▶ Request
Lay out the stretch of lines from the one containing "The height and width of the screenshot is (948, 1919)." through the one containing "[x=1805, y=924]" as a two-column CSV with columns input and output, one row pairing the text with its answer, each in a single quoted field with line breaks replaced by spaces. Omit the pictures.

▶ Dataset excerpts
Start
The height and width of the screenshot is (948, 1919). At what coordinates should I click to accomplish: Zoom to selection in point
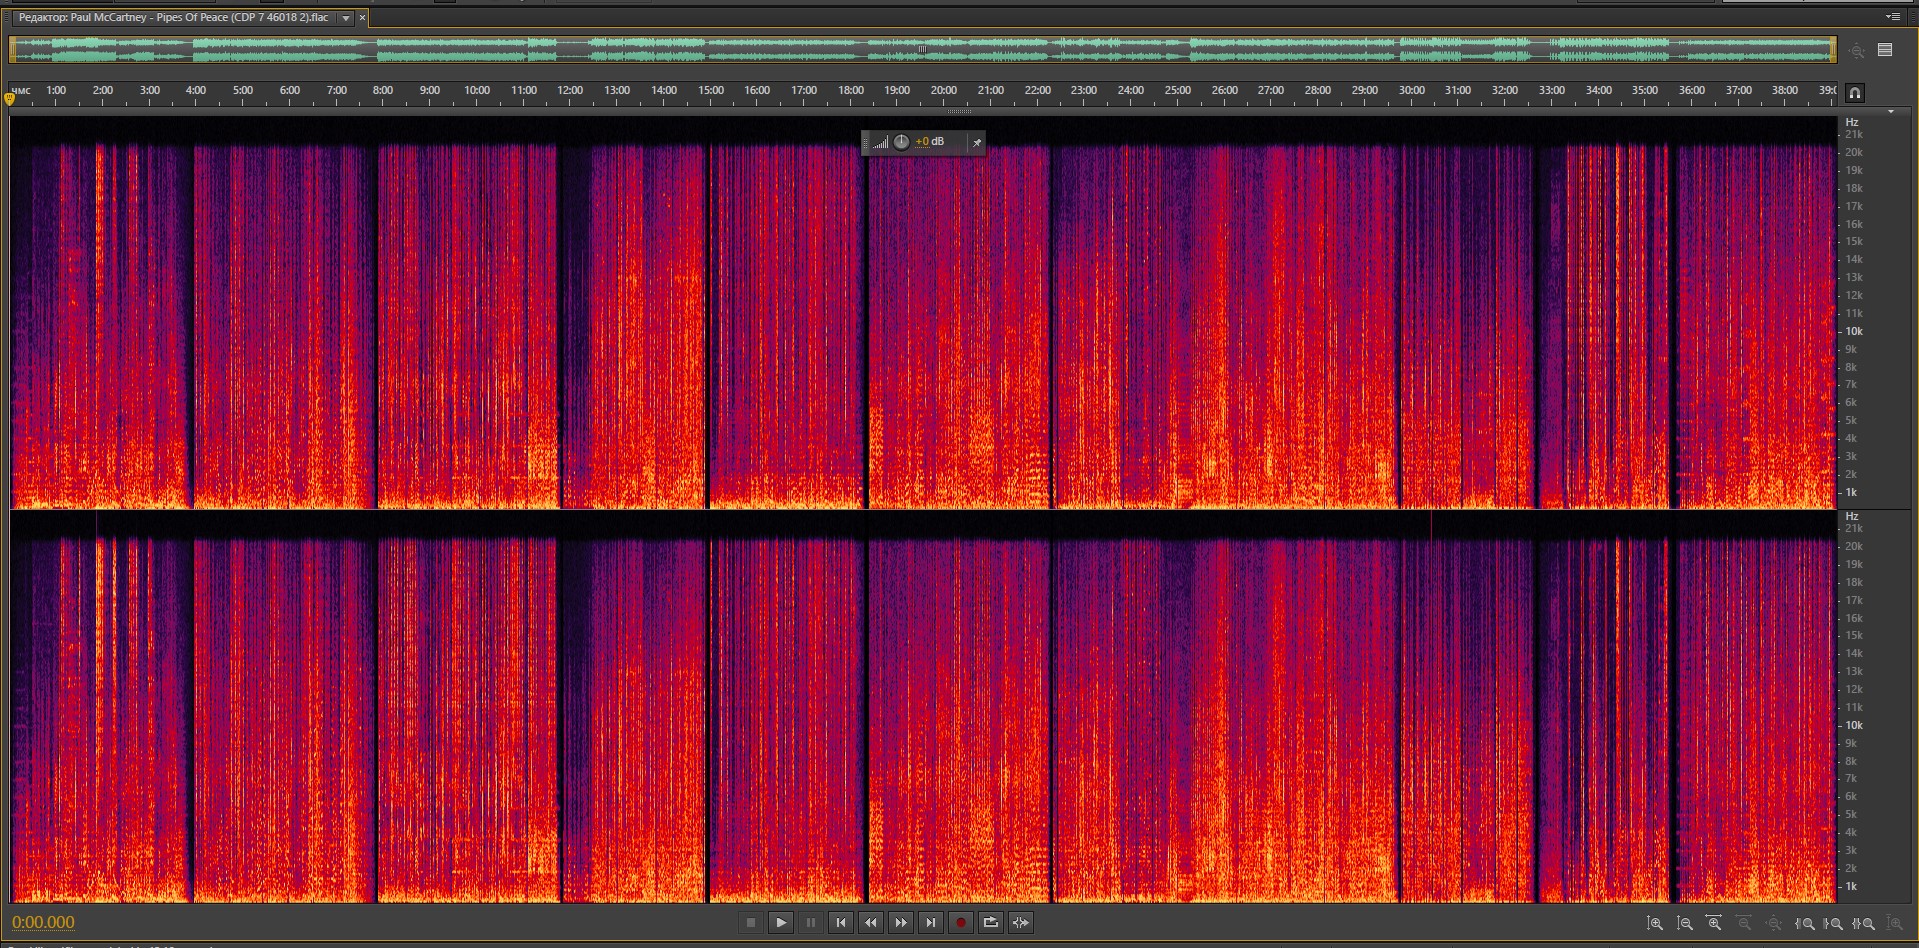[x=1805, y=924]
End
Start
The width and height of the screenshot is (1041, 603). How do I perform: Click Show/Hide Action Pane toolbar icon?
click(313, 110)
End
Start
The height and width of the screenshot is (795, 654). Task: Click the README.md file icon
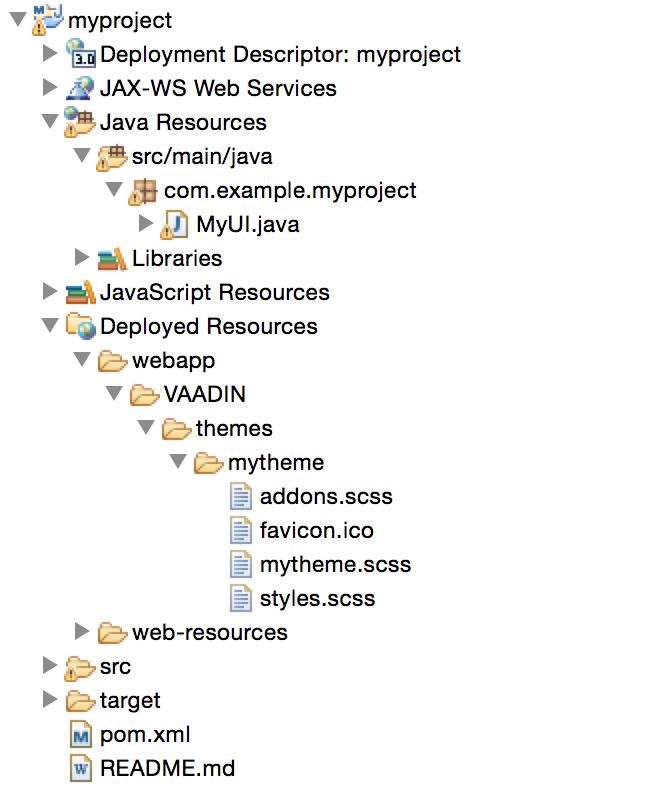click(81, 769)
End
▶ Finished exercise
input,output
"The height and width of the screenshot is (948, 1919). At what coordinates should I click to accomplish: Zoom to selection in point","[x=1805, y=924]"